There was never any doubt that he’d be the first player inducted. Coming up with reasons why it should be another Process Sixer is like trying to make the case for why a player besides LeBron James should be considered the best of the last 15 years. Yes, Dwyane Wade has as many championships, yes, Kevin Durant is as good a shooter, yes, Kawhi Leonard is as good a defender, yes, Russell Westbrook is as big of a triple-double threat, and yes, Giannis Antetokounmpo is (maybe?) as much of an athletic freak. But only one guy does all of those things and has forever, and that’s LeBron James. He’s the guy.
So is JoJo. Yes, Tony Wroten is inextricable to Process lore, yes, T.J. McConnell is involved in nearly all of our finest Process on-court memories, yes Robert Covington is the guy Process Trusters will always have to defend as strenuously as he defends a stretch four beyond the three point line, yes Ish Smith is hilariously representative of the sliver of light that reminded us how dark the rest of our Process world truly was at the time, yes Hollis Thompson is Hollis Thompson. But Joel Embiid is the only one who is all of those things, and so very much more. Joel Embiid is also Hollis Thompson. Hollis Thompson is only just Hollis Thompson.

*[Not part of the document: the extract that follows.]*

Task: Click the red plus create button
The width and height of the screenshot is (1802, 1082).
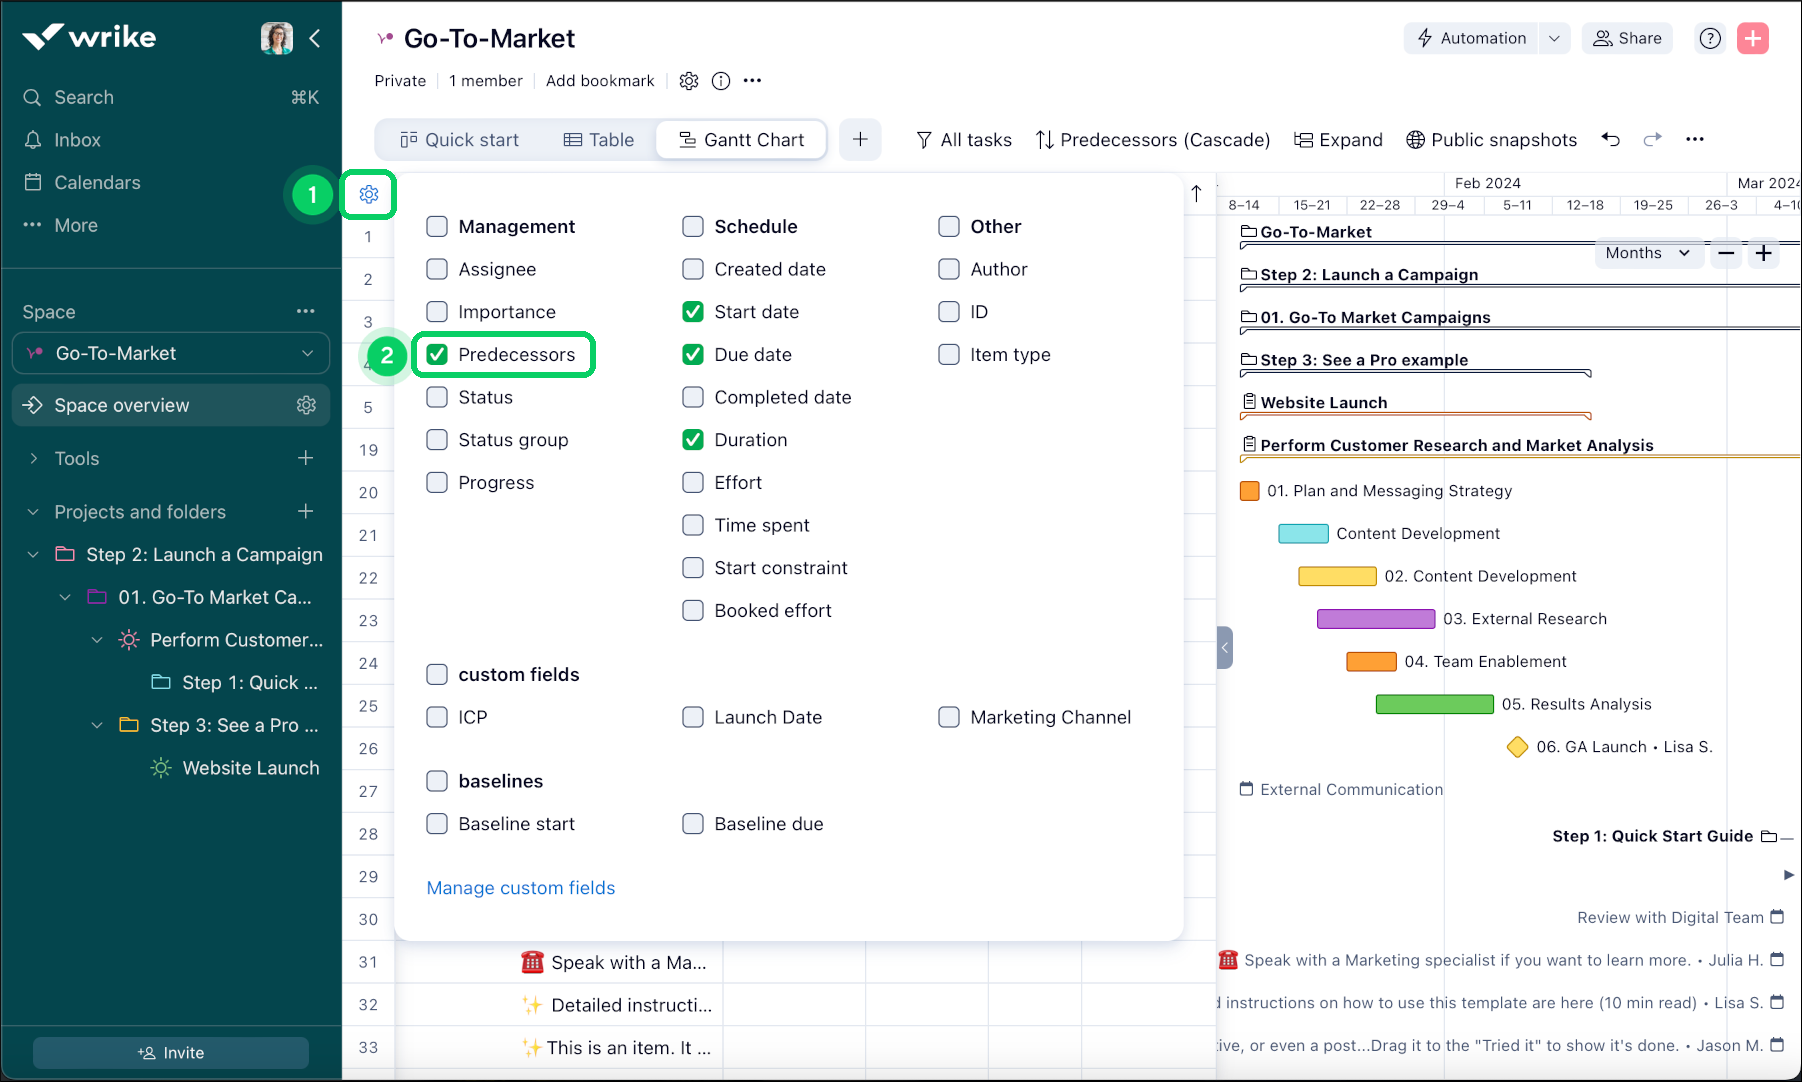Action: click(1753, 38)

In the Requiem for the Big East ESPN 30 for 30, Michael Wilbon argued that the importance of early ‘80s Syracuse guard Dwayne “Pearl” Washington was so significant to Big East basketball history that when the story of the conference was written, his name demanded to be included in the very first sentence. That, of course, is patently absurd: sentences aren’t that long, really. Joel Embiid’s name doesn’t have to be in the first sentence of the Story of the Process. But his name and Sam Hinkie’s name are the only names that absolutely have to be in the first chapter. Otherwise, you’re just reading the wrong book.
We’ve all wondered about the time when we’ll start taking Joel Embiid for granted. Perhaps for some of us it’s already begun: “How did he throw that ball away at the end of regulation in Game Three?” “Is he really never gonna play 65 games in a season?” “Who really searches for ‘WHITE PEOPLE SHOOTING THREE POINTERS’ on YouTube anyway?” We say we’ll never get there, but to some extent, we all probably will. No love story has a first kiss that lasts forever. No meal tastes so delicious that you don’t eventually start wondering what the vendor next door is selling. Eventually, we find flaws, we neglect history, we fear for the future. We forget how lucky we truly are.

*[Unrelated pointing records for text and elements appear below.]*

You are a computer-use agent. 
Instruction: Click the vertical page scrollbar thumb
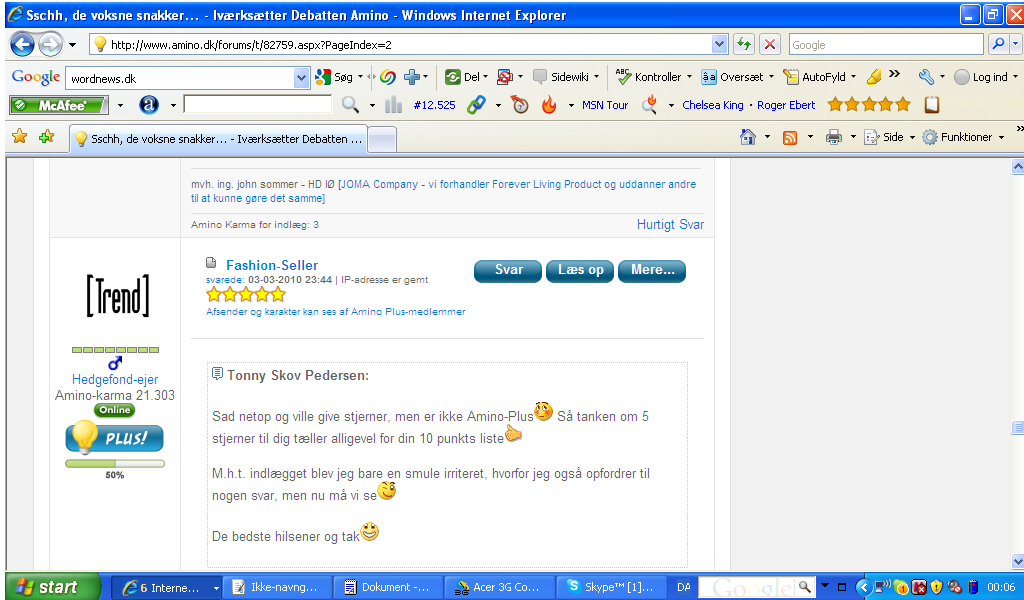tap(1017, 428)
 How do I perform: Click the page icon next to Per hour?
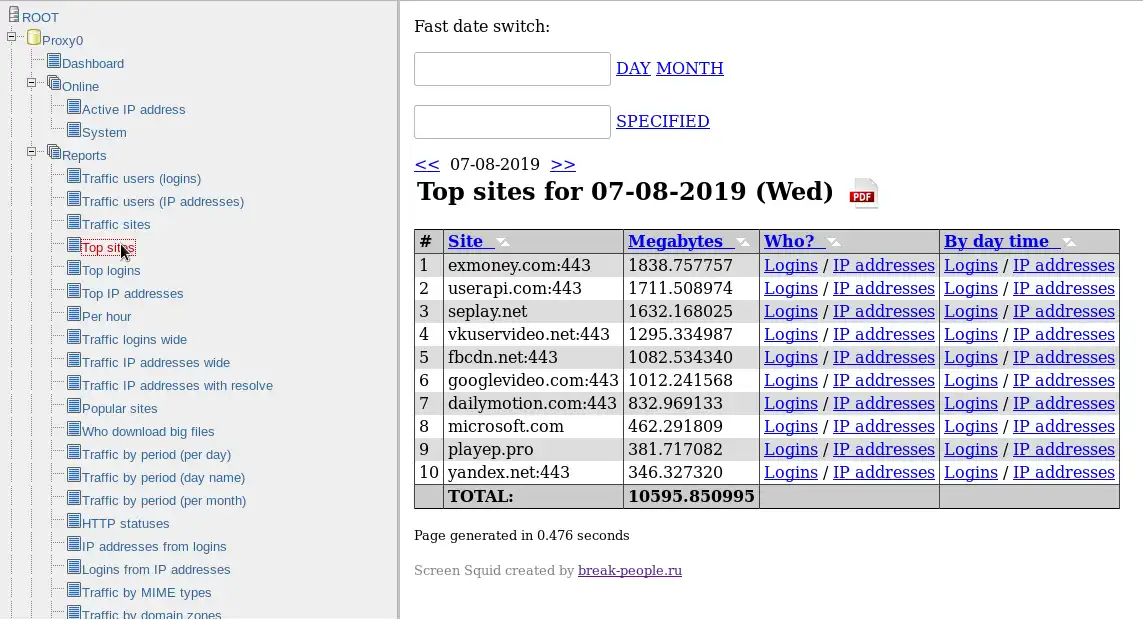click(x=74, y=315)
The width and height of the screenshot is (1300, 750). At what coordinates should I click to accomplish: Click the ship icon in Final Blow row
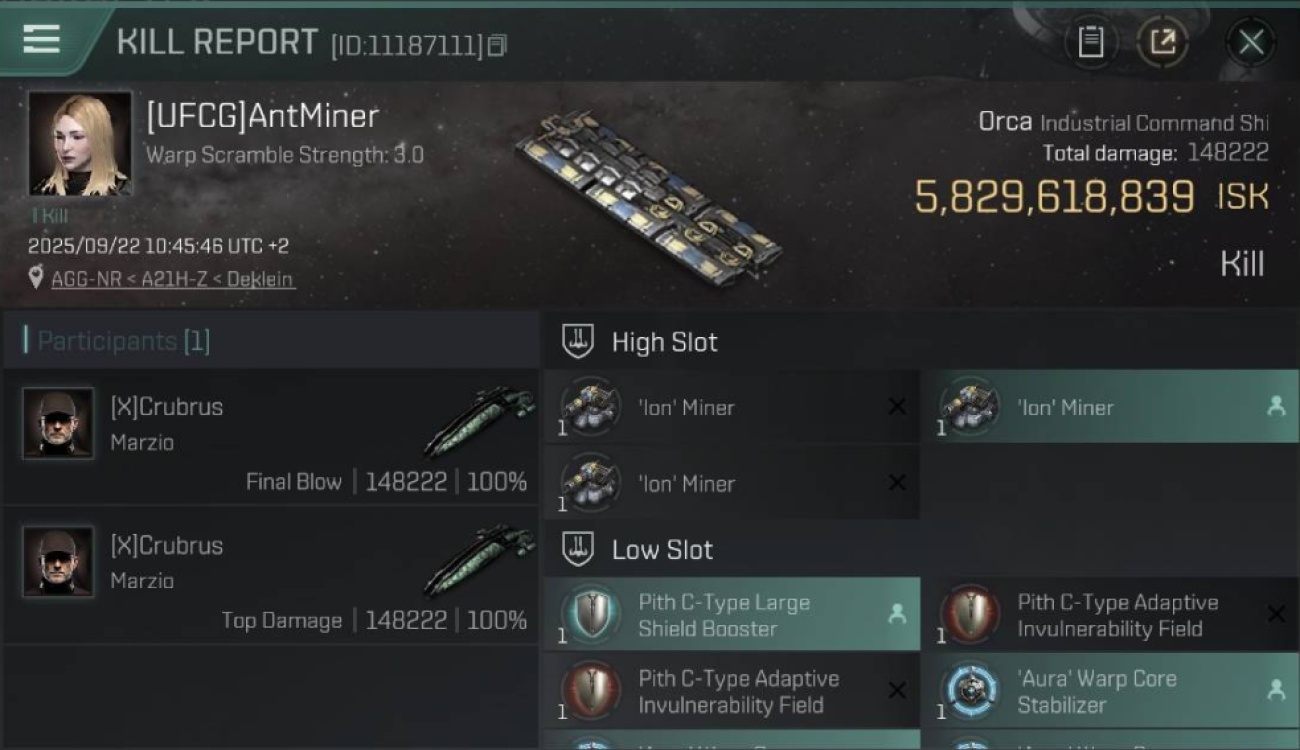478,423

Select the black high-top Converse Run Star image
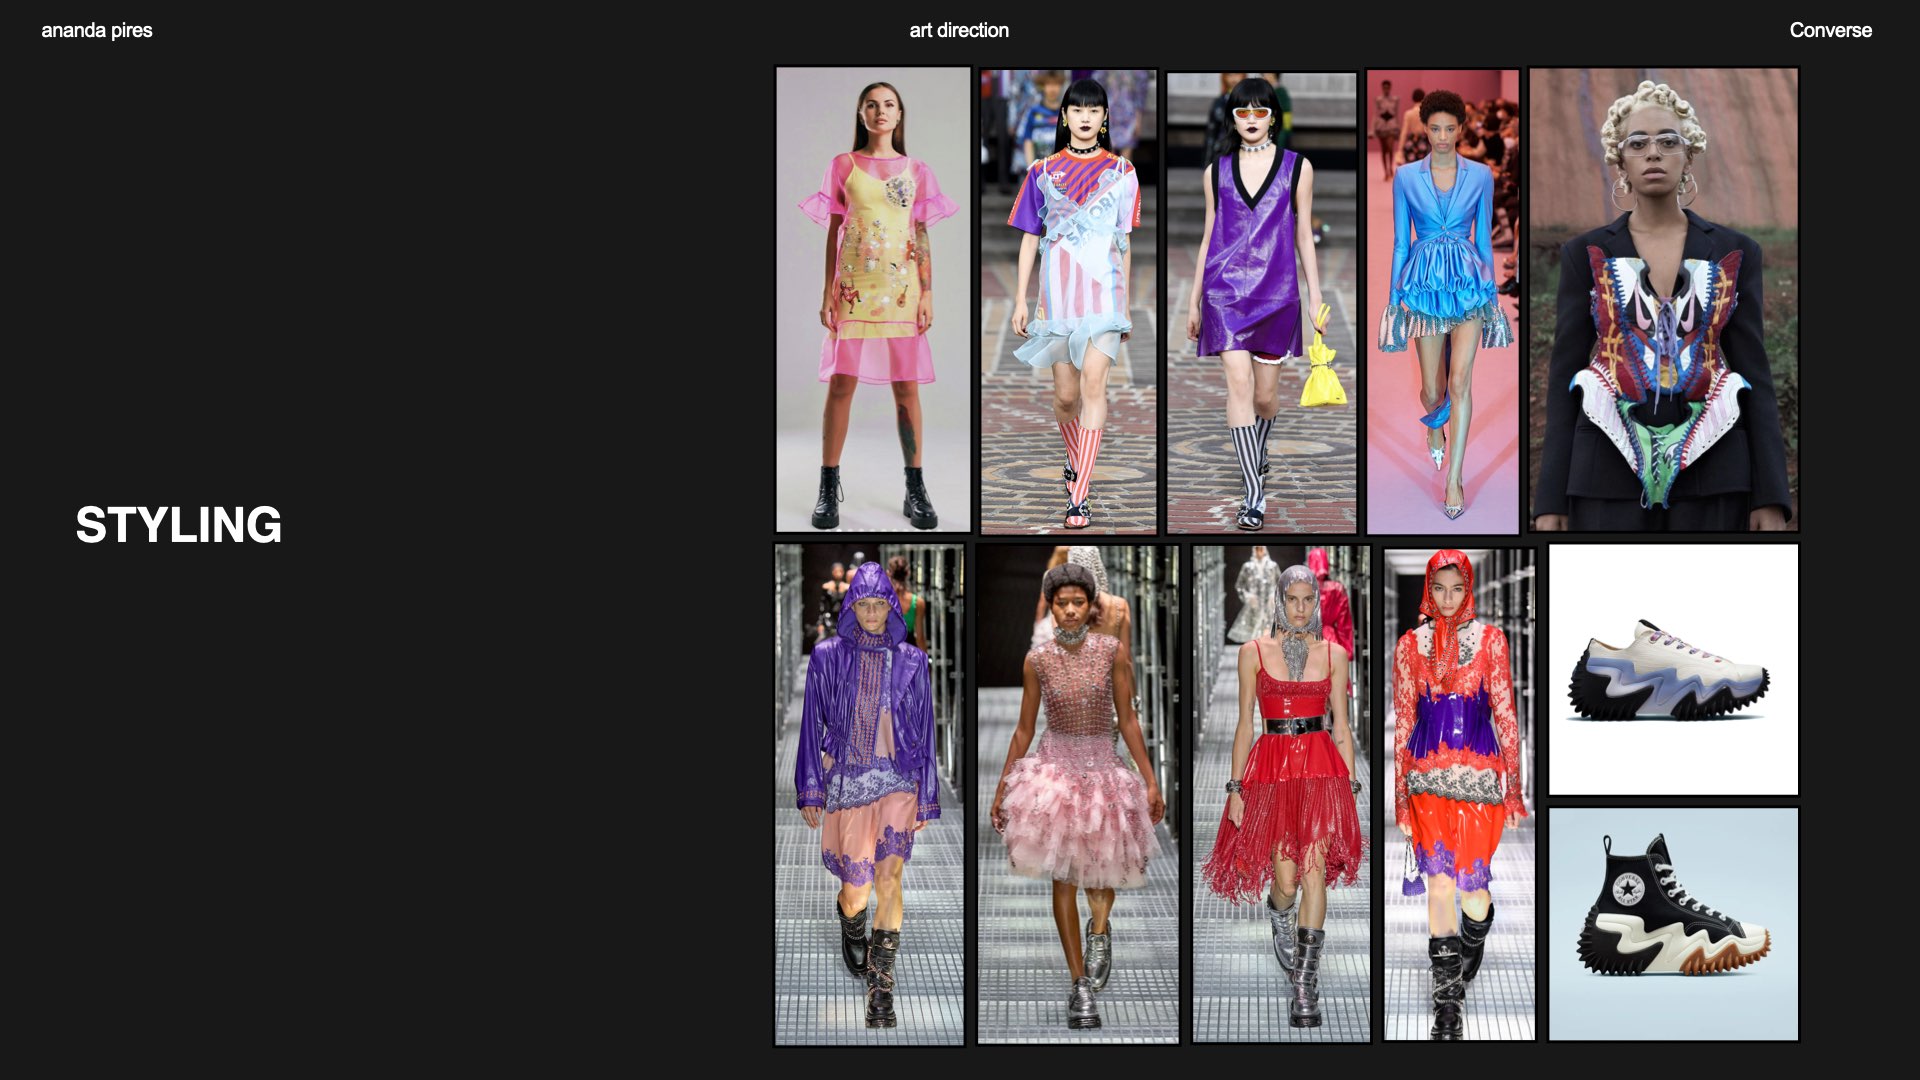(1673, 925)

And that, friends, is why we have Hall of Fames. They remember so we don’t have to. They tell the truth that we decide on when the facts are clear and incontrovertible so they don’t get confuzzled by the impermanence of memory and the swaying tides of emotion. And so, let the record show that when the inaugural class of the Process Hall of Fame (of three, lol) was decided upon, Joel Hans “The Process” Embiid was the Sixers representative selected by an overwhelming margin, and all who come after can simply come after. Actually, that was probably something we could’ve been 100 percent sure about, too.